Nachdem verschiedene Abgesandte der beiden Delegationen mehrere Reden gehalten hatten, sagte auch der Katikiro seine Unterstützung in einer Rede zu und betonte dabei die Wichtigkeit, den Straßenkindern eine gute Zukunft zu ermöglichen. Schließlich wurde noch ein „Memorandum of Understanding“ (Vereinbarung zur Zusammenarbeit) in einem feierlichen Akt unterzeichnet. Im Anschluss an den offiziellen Teil wurden draußen noch viele Fotos geschossen. Auch das Fernsehen war während des Treffens anwesend, sodass wir sogar für einige Sekunden bei „Bukette TV“ zu sehen waren.“

Gute Aussichten für die Straßenkinder Kampalas

In Zukunft wird Dwelling Places vom Königreich Buganda dabei unterstützt, Straßenkindern zu helfen, damit diese ein sicheres Leben bei ihren Familien führen und Schulen besuchen können. Dadurch sollen die Straßen von Kampala wieder frei von bettelnden Kindern werden, damit Besucher das Land und die Hauptstadt noch mehr genießen und bewundern können. 

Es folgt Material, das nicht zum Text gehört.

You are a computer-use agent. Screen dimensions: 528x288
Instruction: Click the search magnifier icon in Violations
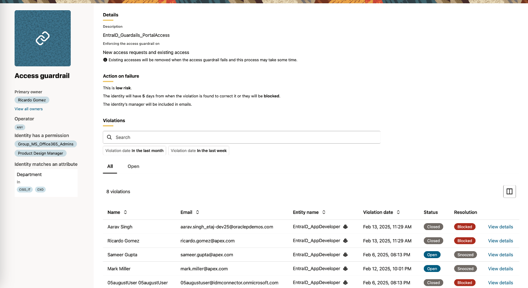coord(109,137)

Die Ehre, den eigenen Premierminister persönlich zu treffen und ihm die Hand schütteln zu können, kommt den meisten Baganda nicht zuteil. Linda Uhlig und Tamara Walz fuhren nach diesem Treffen wieder nach Hause – zwei Weiße in bunten „Gomesis“ – in dem Wissen, etwas ganz Besonderes erlebt zu haben.